## Фрагмент текста:
····················

Жизнь как «что-то другое» — это и есть недостаточность и избыточность представлений о жизни, при этом не попеременно, а одномоментно: жизнь всегда другое — другое нехватки, другое избытка. Это можно было бы назвать линиями ускользания жизни — ускользания в одно и в другое. Как правило, образы жизни, разговоры о жизни ничего не значат: когда слышишь разговор «о жизни», «от жизни» или «за жизнь», хочется сбежать, настолько это все не о том. И в то же время понимаешь, что, о чем бы ты ни говорил, ты в любом случае говоришь о ней, размножаешь представление о ней, не в силах остановиться, чтобы не говорить о ней, не искать ее образы.

Однако каким бы ни было представление о жизни — будь то в форме образа жизни или рефлексии о ней, оно, несомненно, ставит и другую проблему, связанную с границей между жизнью и отношением к ней. В самом деле, философский трюизм, что одно дело — жить, другое — относиться к жизни, имеет и тот смысл, что представление об этой ускользающей от рефлексии жизни складывается в форме отношения к ней, а это отношение, в свою очередь, может развиваться, и именно в зависимости от типа этого развития формируется образ жизни.

Представим себе самое простейшее, первое отношение к жизни, которое вырвалось из пут простого проживания и выживания, для которого жизнь становится загадкой и проблемой. Эта первая форма отношения к жизни выражается в удивлении тому, как жизнь сформирована, сложена из уже устоявшихся блоков, в удивлении, что жизнь предзадана тому, кто просто пытается выжить, а также тому, кто пытается рефлексировать о жизни. Эта форма отношения к жизни выражается в позиции трагического героя, который пытается все больше дистанцироваться от простого проживания; такой трагический герой схож с навьюченным животным, которое несет на себе груз представлений о жизни, не в силах его сбросить, но понимает при этом, что этот груз — не то и что жизнь — «что-то другое». С этим согласуется и тот простейший и первый образ жизни, который можно встретить в искусстве: образ, все более удаляющийся от жизни, образ, исходящий из дистанции по отношению к жизни, дистанции критической, «срывающей маски», обличающей. Для таких образов жизни характерно особенное внимание к несовпадению того, что есть, и того, что должно быть. Это трагические образы, призывающие преодолеть действительность из образа должного, — образы, для которых важна позиция истины, лозунгом этих образов становится галичево «я знаю, как надо!». Основной же особенностью такого образа жизни становится глубина: степень проникновения в скрытые пласты жизни, степень подмечания в ней разных черт, степень открытия новых аспектов жизни. Мы восхищаемся этими образами, когда они подмечают ранее неподмеченное, когда под тем, что казалось простым и поверхностным, вскрываются пласты жизни, о которых другие не смели подумать. Смелость этих образов — в степени глубины, до которых они спускаются.

····················

## Исходные данные:
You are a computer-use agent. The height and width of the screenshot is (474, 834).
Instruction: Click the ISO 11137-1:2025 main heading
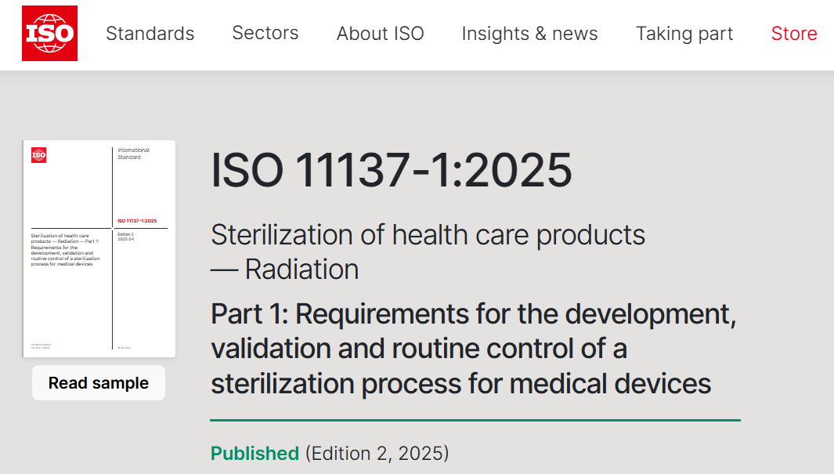tap(391, 170)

····················

## Задания:
1. Выпишите из текста о представлениях о жизни все «степени», через которые раскрывается глубина как основная особенность первого образа жизни.
2. Перескажите короче абзац текста о жизни, который начинается словами «Однако каким бы ни было представление о жизни», и сохраните его основные мысли.
3. Продолжите текст о жизни и отношении к ней, начав сразу после его последнего предложения.
Данные взяты из другого источника.

## Ответы:
1.
- степень проникновения в скрытые пласты жизни
- степень подмечания в ней разных черт
- степень открытия новых аспектов жизни

2. Любое представление о жизни, будь то образ жизни или рефлексия о ней, ставит проблему границы между жизнью и отношением к ней. Известный философский трюизм гласит, что жить и относиться к жизни — разные вещи. Из него следует и то, что представление об ускользающей от рефлексии жизни складывается в форме отношения к ней. Это отношение может развиваться, и от типа его развития зависит, какой сложится образ жизни.

3.
Отношение к жизни начинается с трагического ее восприятия, с создания глубоких образов жизни и внимания к ним, но оно не единственно возможное. Рядом с ним располагается и то отношение, для которого характерна оторванность от жизни, нежелание иметь с ней ничего общего. Эту форму отношения можно представить через позицию отшельника-творца, которому претит паразитирование на жизни, который хочет создавать собственные пространства для жизни, собственные миры ex nihilo. Образы жизни, связанные с этим отношением, заражены пушкинским «я хочу!», не берущим во внимание никакие правила, установки и типы порядков, поскольку в этих образах создаются новые мир, жизнь и порядок. Глубоким образам жизни тут противостоят образы автономные, замкнутые лишь на самих себе. Они не объясняют жизнь, не ищут в ней скрытых пластов, поскольку все в них — открытость в своей герметичности. Таких образов ровно столько, сколько творцов, и было бы глупо сравнивать их друг с другом, ибо они ничего так не избегают, как сравнения или единения с другими. Эти образы жизни тем более завораживают, чем отчетливее в них проступает собственная, не связанная ни с чем иным жизнь. Смелость этих образов — в отчаянном стремлении начать все с нуля, в открытом принятии нуля как отправной точки, из которой строится жизнь, в созидании жизни, дистанцированной от самой же жизни.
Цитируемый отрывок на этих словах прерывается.